Fig. 1: Clinical and molecular presentations of Pat.13 with LAMB3 5′ untranslated region variant.

a Pat.13 with LAMB3 variants presented with erythema, scars, scattered haemorrhagic blisters, depigmentation, dyspigmentation and dystrophic nails. b Schematic representation of the 5′ untranslated region (UTR) and the coding sequence (CDS) of LAMB3. The CDS of the LAMB3 gene starts from exon 2 (start codon, ATG) while the 5′ region upstream of exon 2, exon 1 are non-coding (5′ UTR). Purple box: the wild-type exon 1 (ex 1) and exon 2 (ex 2).

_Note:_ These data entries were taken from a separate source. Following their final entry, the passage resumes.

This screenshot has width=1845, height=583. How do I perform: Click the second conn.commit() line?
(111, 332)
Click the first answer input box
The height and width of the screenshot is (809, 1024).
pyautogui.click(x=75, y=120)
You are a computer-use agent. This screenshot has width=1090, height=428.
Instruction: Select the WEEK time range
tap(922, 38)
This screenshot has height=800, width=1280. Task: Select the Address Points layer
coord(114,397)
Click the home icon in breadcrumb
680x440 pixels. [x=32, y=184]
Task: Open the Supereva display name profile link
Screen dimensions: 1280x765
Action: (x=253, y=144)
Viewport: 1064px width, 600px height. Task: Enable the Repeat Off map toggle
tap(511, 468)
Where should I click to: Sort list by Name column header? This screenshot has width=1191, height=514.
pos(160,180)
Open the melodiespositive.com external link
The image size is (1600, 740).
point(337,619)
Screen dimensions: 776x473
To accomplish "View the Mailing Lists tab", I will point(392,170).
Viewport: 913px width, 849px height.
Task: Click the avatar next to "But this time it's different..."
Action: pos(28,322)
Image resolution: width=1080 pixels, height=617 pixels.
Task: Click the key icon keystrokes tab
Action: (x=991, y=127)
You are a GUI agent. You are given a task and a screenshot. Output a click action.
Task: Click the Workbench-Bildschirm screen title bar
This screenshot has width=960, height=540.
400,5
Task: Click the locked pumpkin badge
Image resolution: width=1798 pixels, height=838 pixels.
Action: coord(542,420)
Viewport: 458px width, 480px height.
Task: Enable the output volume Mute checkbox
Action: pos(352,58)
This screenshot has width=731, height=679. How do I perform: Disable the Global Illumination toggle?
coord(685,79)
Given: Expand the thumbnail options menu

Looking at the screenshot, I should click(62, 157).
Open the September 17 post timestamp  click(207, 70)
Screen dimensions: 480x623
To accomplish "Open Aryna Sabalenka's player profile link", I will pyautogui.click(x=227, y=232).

The point variant (indicated by arrow) is located at the 5′ UTR of LAMB3. Sanger sequencing revealed that the Pat.13 carried the LAMB3 c.-38 + 2 T > C variant (arrow). c Reverse transcriptase polymerase chain reaction (RT-PCR) revealed both one product in HEK293 cells transfected with plasmid constructs harboring the wildtype (lane 2) and the c.-38 + 2 T > C-allele (lane 3). Sanger sequencing of RT-PCR products revealed that the c.-38 + 2 T > C is a splicing variant with in-frameshift pseudo-exon insertion retention of 120 bp intron. d RT-PCR for the Pat.13 derived lymphocyte. No band was detected in Pat.13. Ctrl 1-3, cDNA from the lymphocyte of three unrelated unaffected individual.